Palocci voou num helicóptero Agusta, prefixo PT-YCB, de cor vermelha, com capacidade para dois tripulantes e seis passageiros. Avaliado em US$ 1,5 milhão, é uma aeronave capaz de fazer vôos por instrumentos, segundo a anotação feita no plano de vôo entregue na época ao DAC (Departamento de Aviação Civil).
Foram dois vôos. Na ida, no dia 1º de novembro de 2002, o helicóptero saiu de Congonhas às 10h30 e pousou um hora depois num heliponto dentro do condomínio Porto do Frade. Na volta, a aeronave saiu às 15h44 de São Paulo, foi a Angra apanhar Palocci e o levou até Ribeirão Preto, onde aterrissou às 21h03.
Kurzweil não pagou os R$ 4.000 por hora que são cobrados em vôos com helicópteros semelhantes ao que Palocci voou.
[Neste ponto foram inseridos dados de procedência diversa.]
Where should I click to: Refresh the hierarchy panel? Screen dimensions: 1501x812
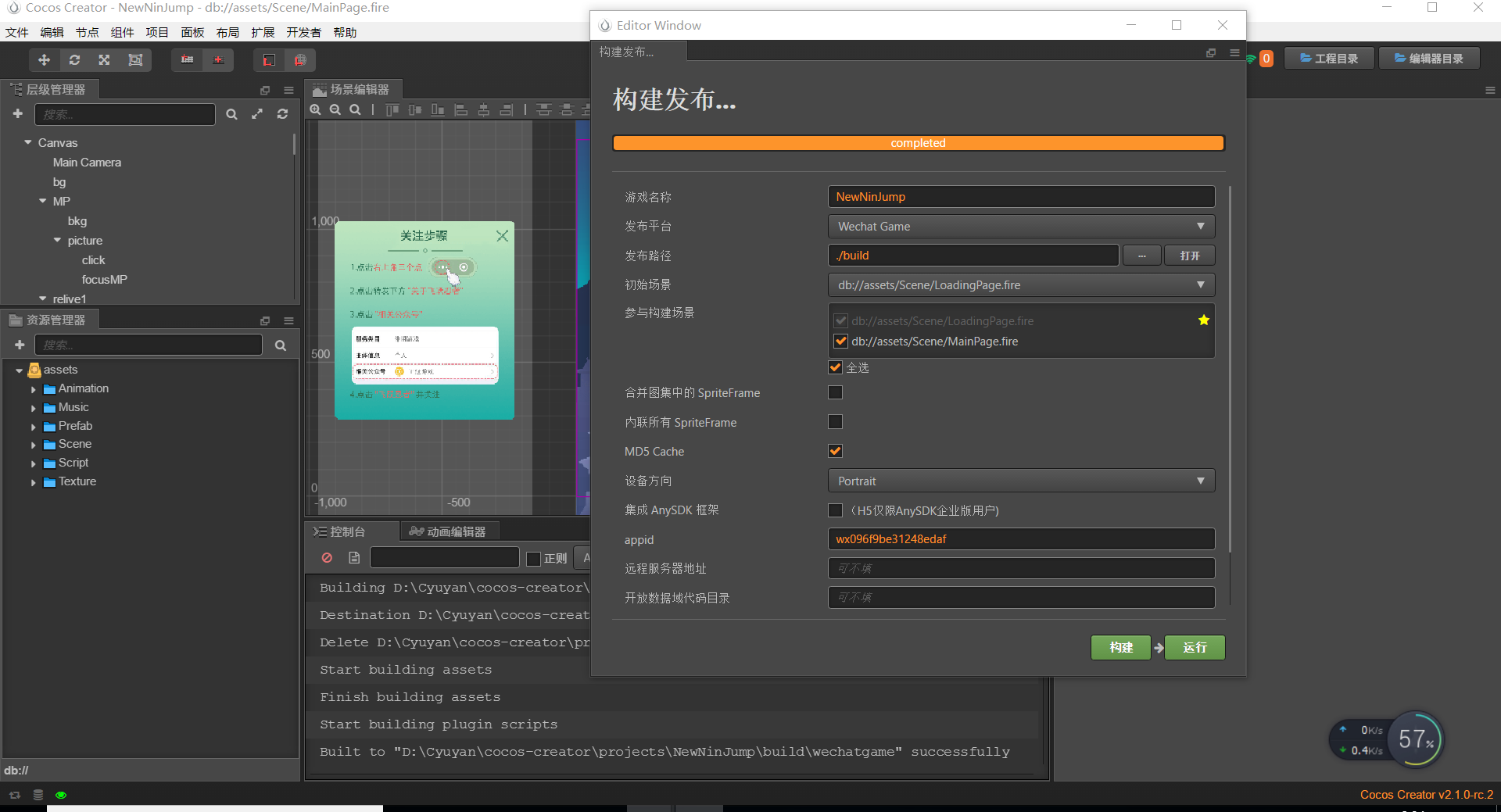282,114
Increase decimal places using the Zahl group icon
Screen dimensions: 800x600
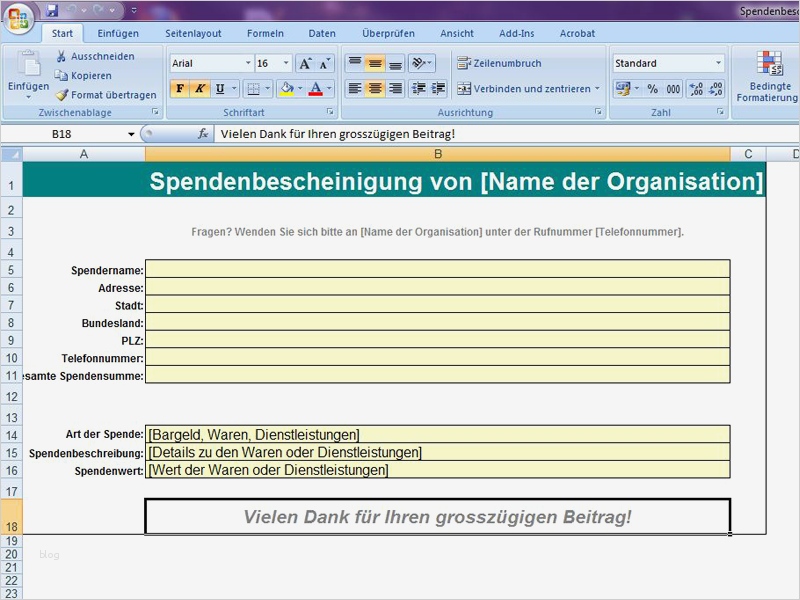pos(696,88)
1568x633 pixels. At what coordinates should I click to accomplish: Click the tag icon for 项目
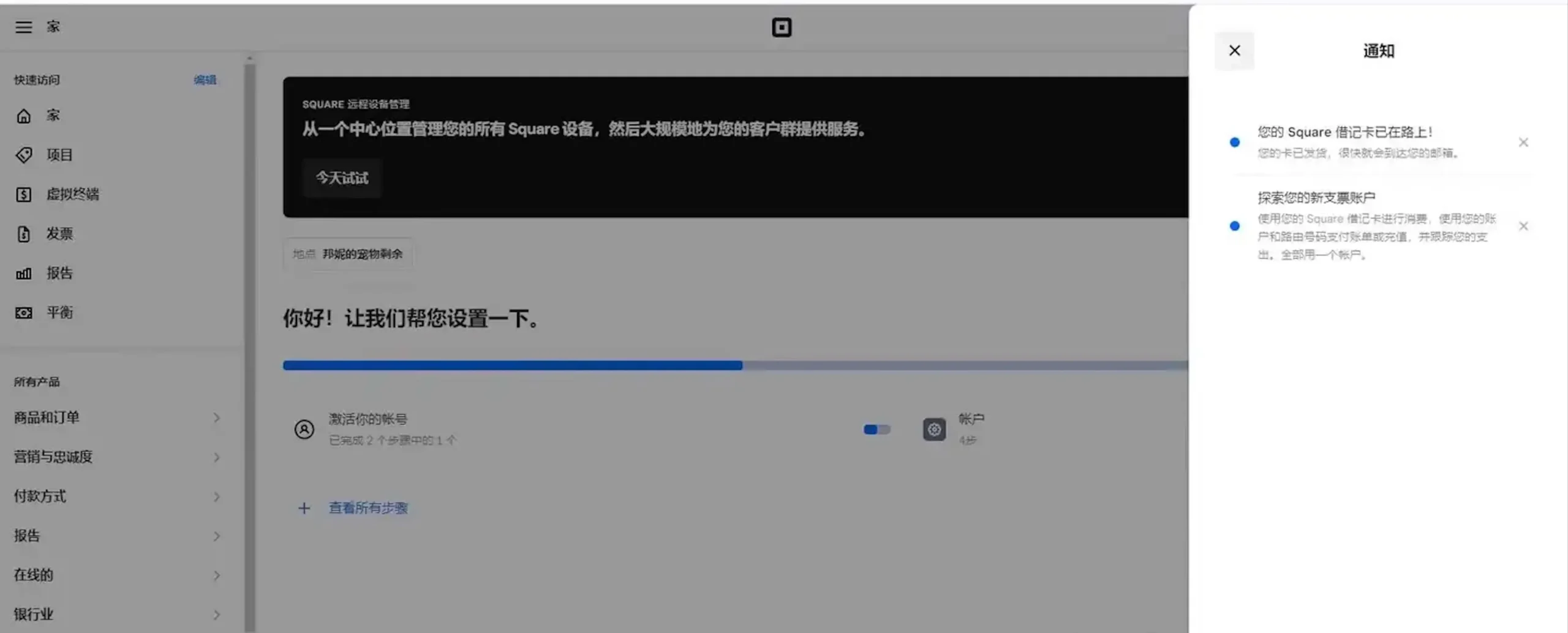23,155
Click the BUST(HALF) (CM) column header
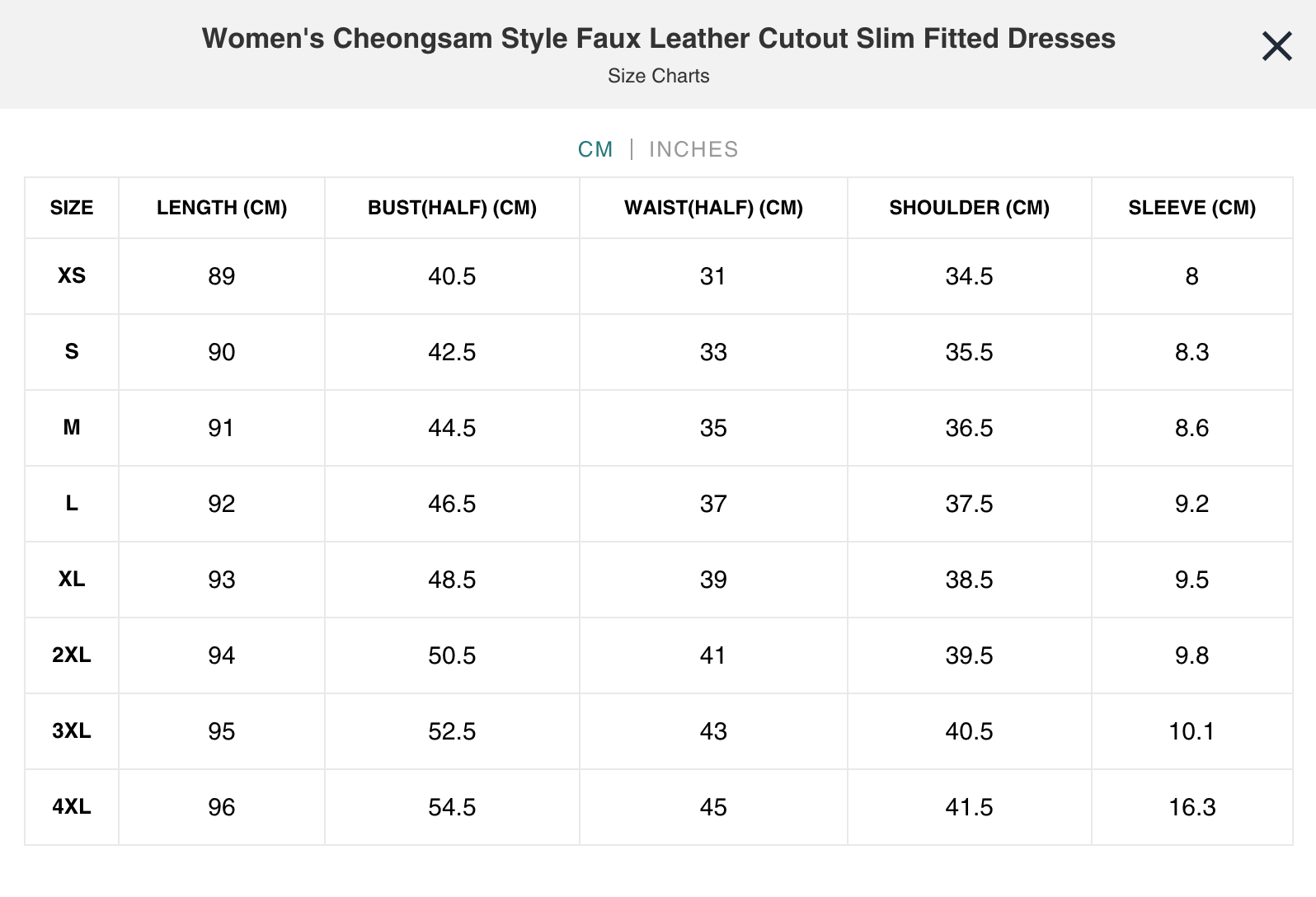The width and height of the screenshot is (1316, 897). point(451,208)
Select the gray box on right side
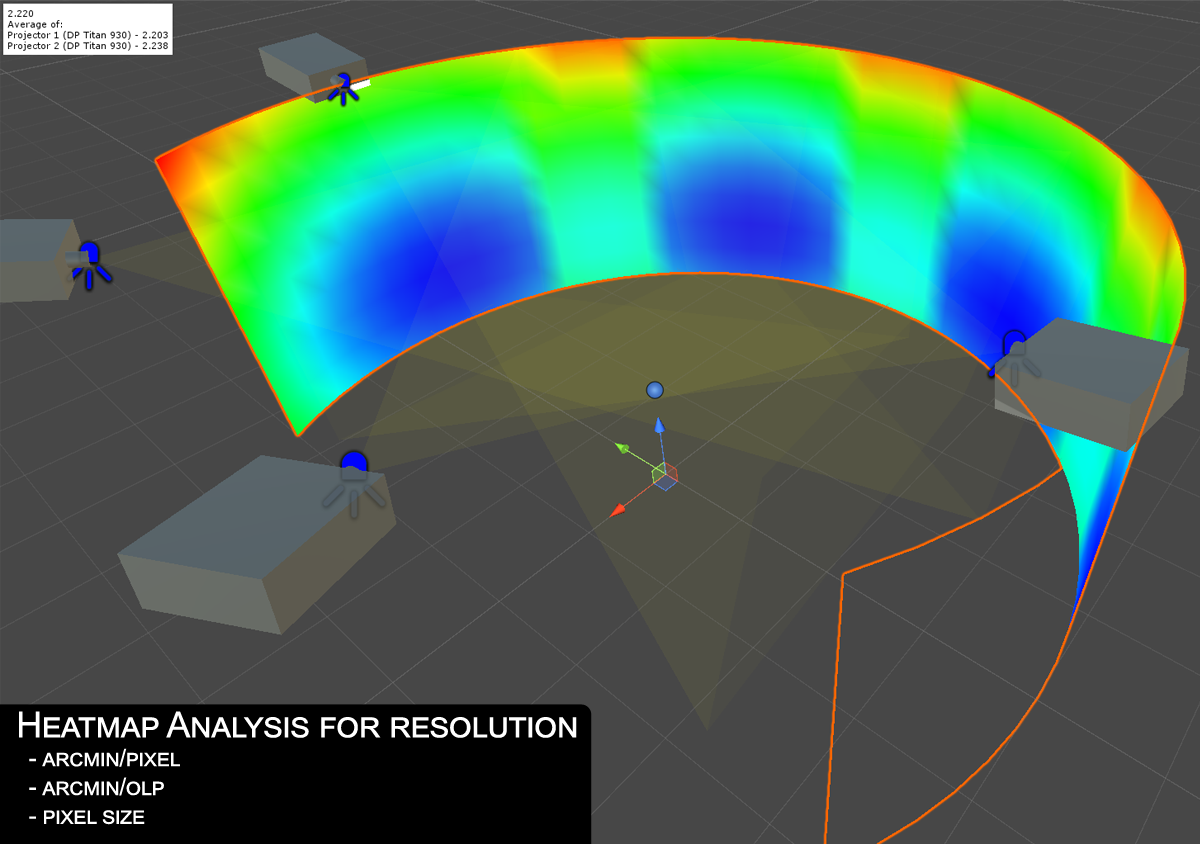 click(1091, 381)

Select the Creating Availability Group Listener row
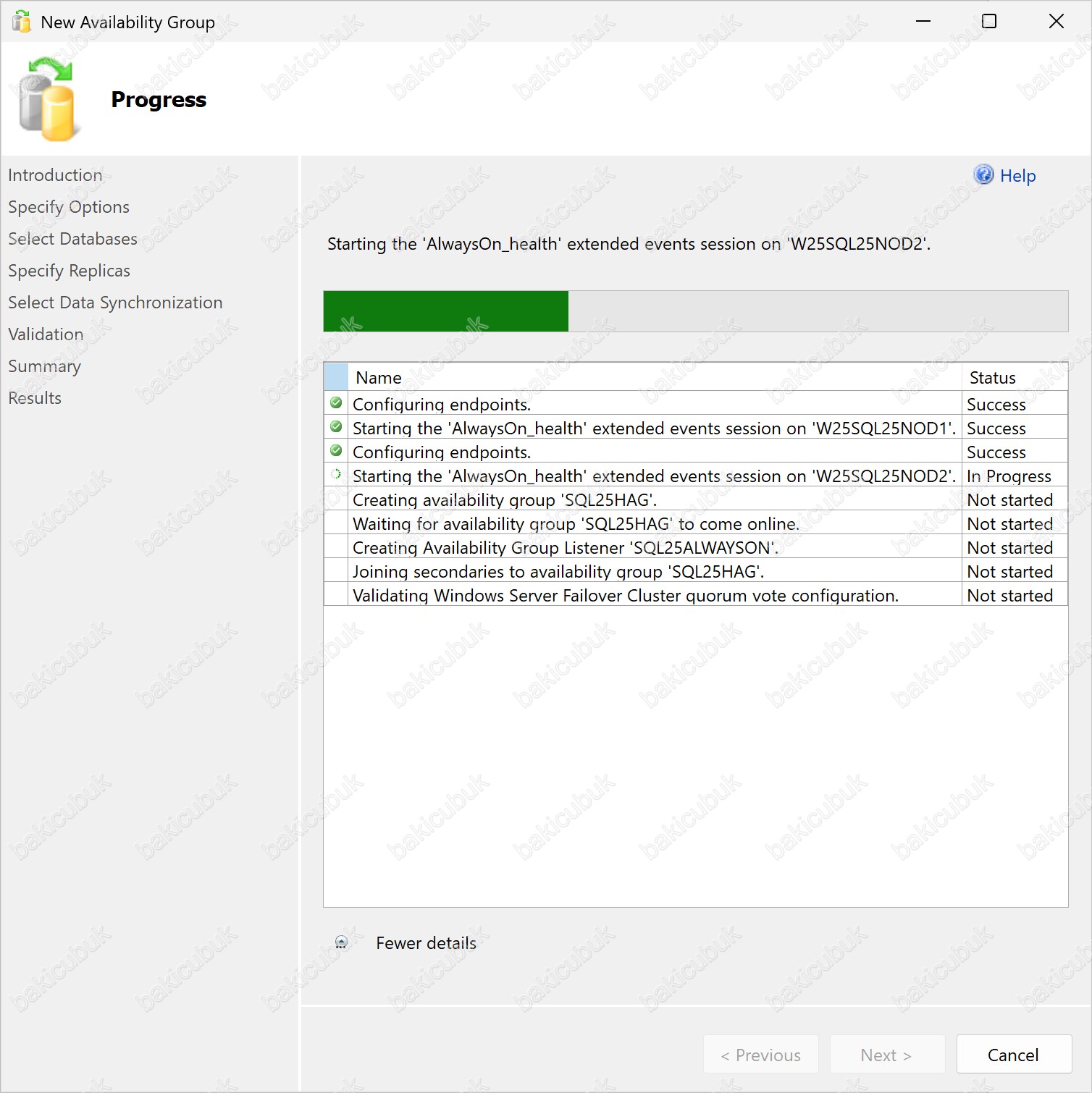pos(565,548)
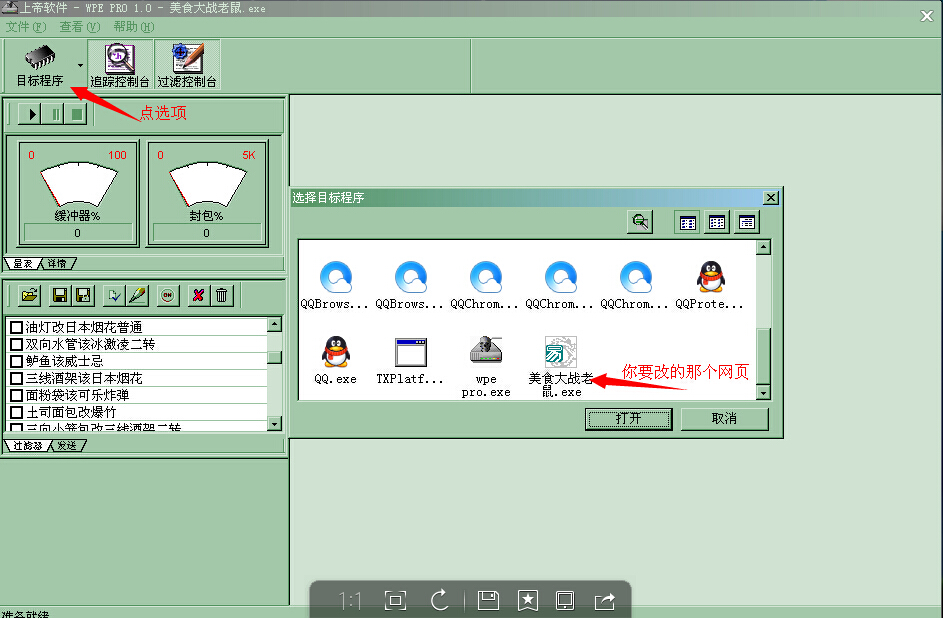Toggle the 面粉袋该可乐炸弹 filter checkbox
This screenshot has width=943, height=618.
pos(16,395)
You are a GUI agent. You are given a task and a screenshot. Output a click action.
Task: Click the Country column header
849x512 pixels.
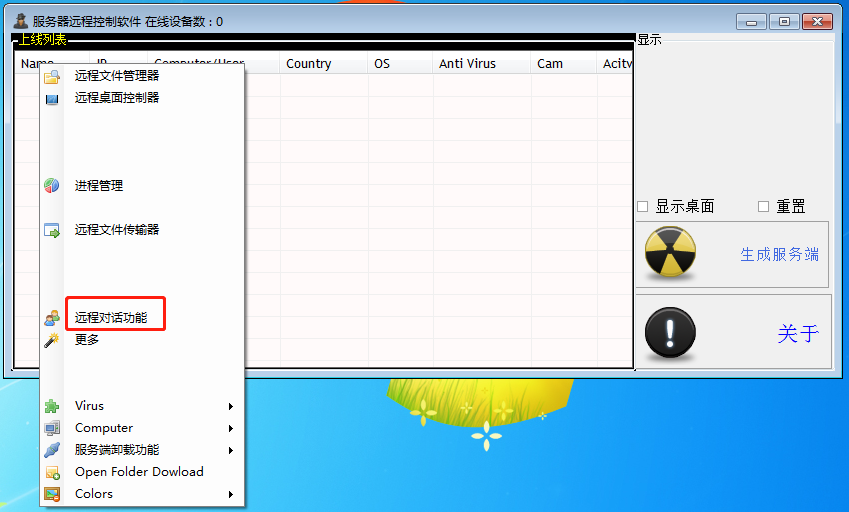(308, 64)
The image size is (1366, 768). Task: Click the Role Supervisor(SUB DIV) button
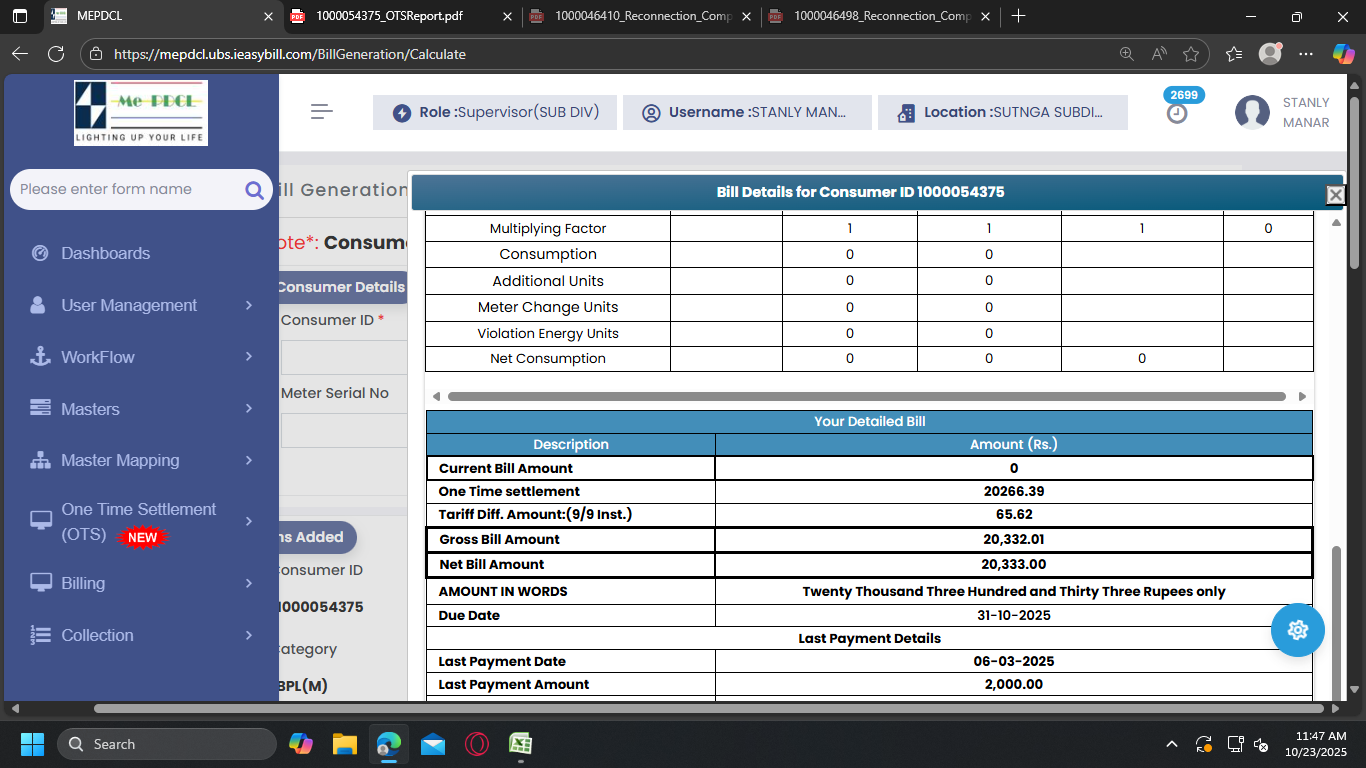(495, 112)
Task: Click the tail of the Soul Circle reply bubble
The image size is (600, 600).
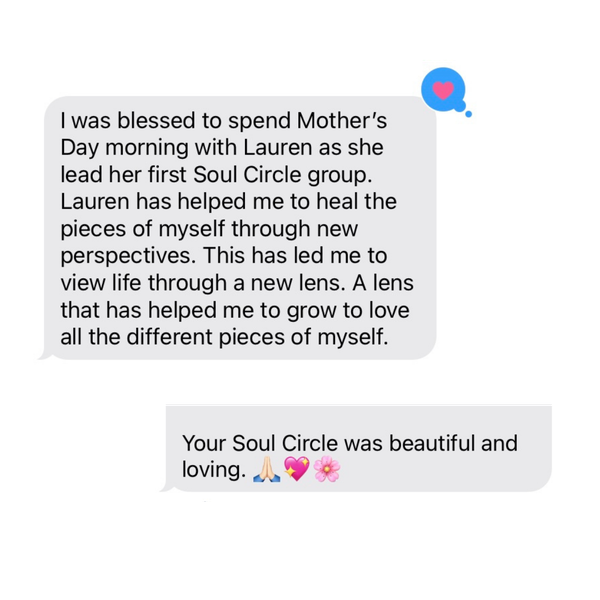Action: tap(168, 488)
Como ele foi sócio do dono do aparelho em uma empresa na área de telecomunicações, a Cincotelecom, o empresário só tinha de reembolsar o combustível gasto.
Foi por isso que o vôo de ida de Palocci custou uma pechincha a Kurzweil -R$ 558, pagos pelos 300 litros de combustível que foram usados em uma hora de vôo, de acordo com a informação enviada ao DAC. A entrega em Ribeirão saiu mais cara. O combustível consumido em 4,2 horas de vôo, como está anotado na ficha, custou R$ 2.563,82.

República al mare
A primeira viagem reuniu em Angra boa parte da "República de Ribeirão", como depois ficaria conhecida a turma que orbitava em torno de Palocci em busca de negócios. Foram a Angra Palocci, a mulher e a filha, Ademirson Ariovaldo (que seria secretário de Palocci no ministério), Donizete Rosa (diretor do Serpro) e a mulher, Isabel, e Ralf Barquete (ex-secretário de Palocci), com a mulher.
A segunda viagem a Angra, em novembro de 2003, foi mais reservada. Acompanhavam o ministro a mulher, a filha e Buratti com a mulher e os três filhos. Kurzweil e família estavam no condomínio.